* WORK TO COMPLETE: Using the records below, transcribe word for word the stretch from the line that contains "[Last.fm] (691, 1343)" through the line that contains "Kapely (340, 33)", both end lines included, and nothing else.

* RECORDS SUPPLIED:
***
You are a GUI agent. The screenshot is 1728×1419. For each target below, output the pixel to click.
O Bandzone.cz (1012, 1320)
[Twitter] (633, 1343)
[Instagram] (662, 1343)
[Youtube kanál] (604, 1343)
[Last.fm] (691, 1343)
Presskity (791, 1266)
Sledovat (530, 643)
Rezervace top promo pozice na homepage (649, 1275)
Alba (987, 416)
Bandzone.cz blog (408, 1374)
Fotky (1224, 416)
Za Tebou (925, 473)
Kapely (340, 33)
***
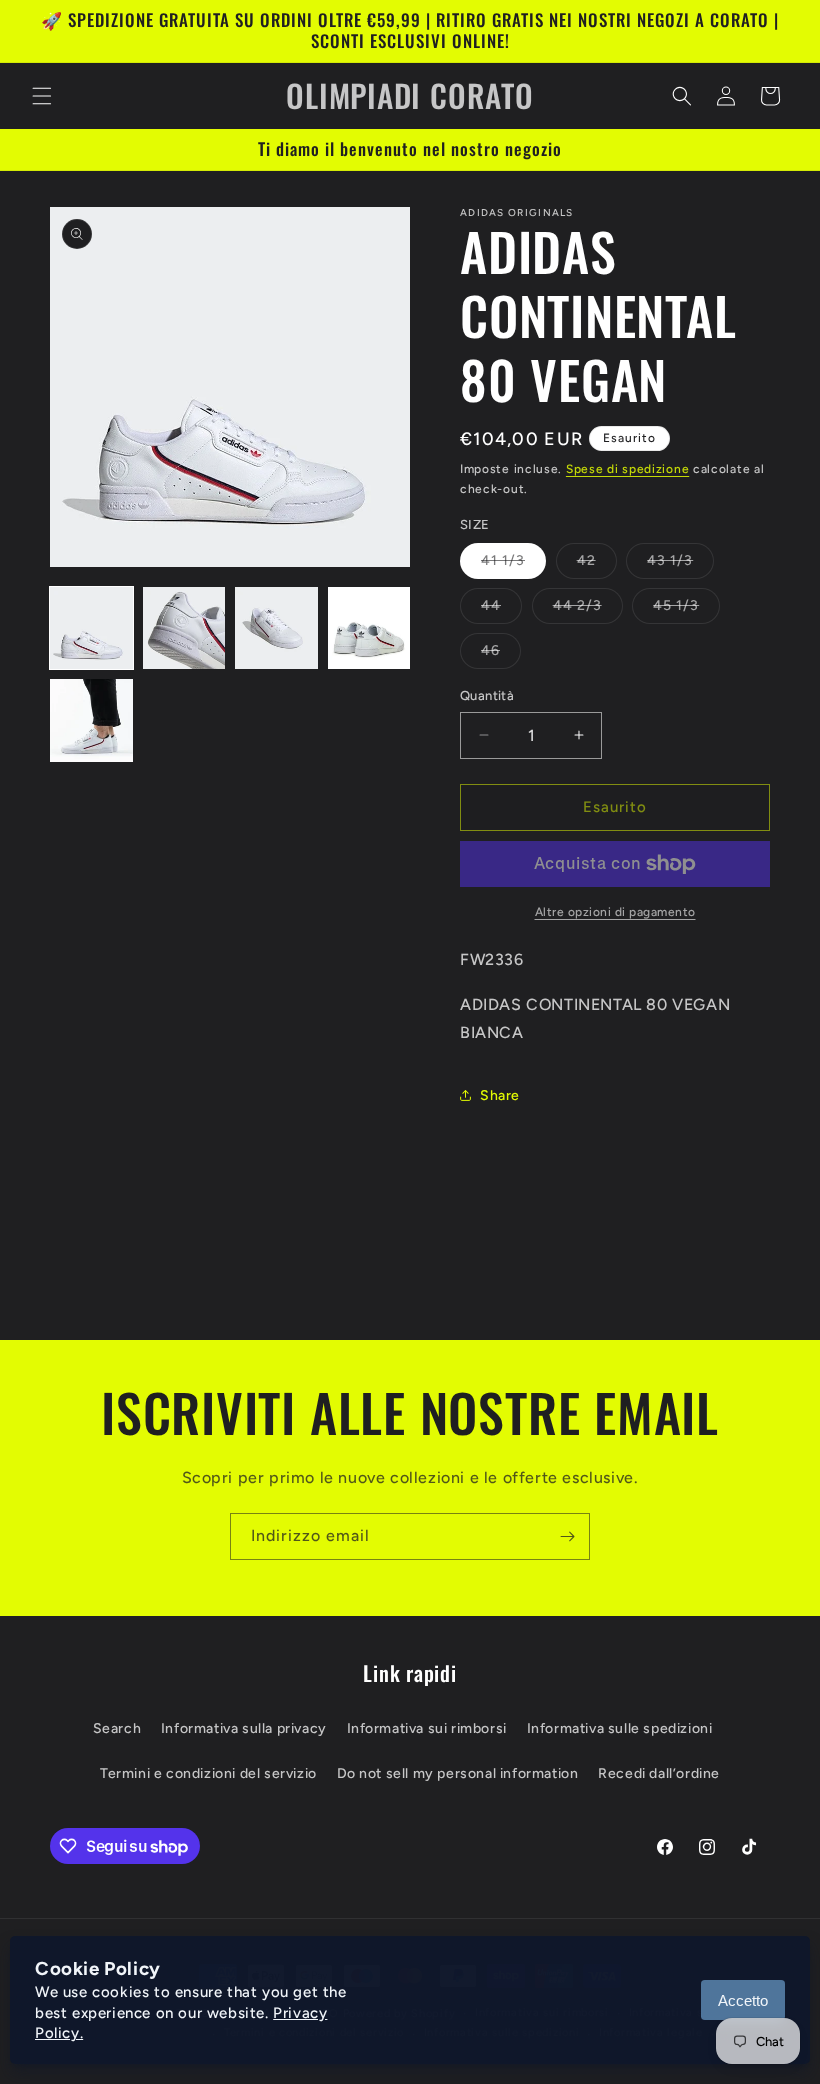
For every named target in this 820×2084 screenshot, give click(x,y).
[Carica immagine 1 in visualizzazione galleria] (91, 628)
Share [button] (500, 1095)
***
* YOUR SOLUTION:
[Last.fm] (691, 1343)
Presskity (791, 1266)
Sledovat (530, 643)
Rezervace top promo pozice na homepage (649, 1275)
Alba (987, 416)
Bandzone.cz blog (408, 1374)
Fotky (1224, 416)
Za Tebou (925, 473)
Kapely (340, 33)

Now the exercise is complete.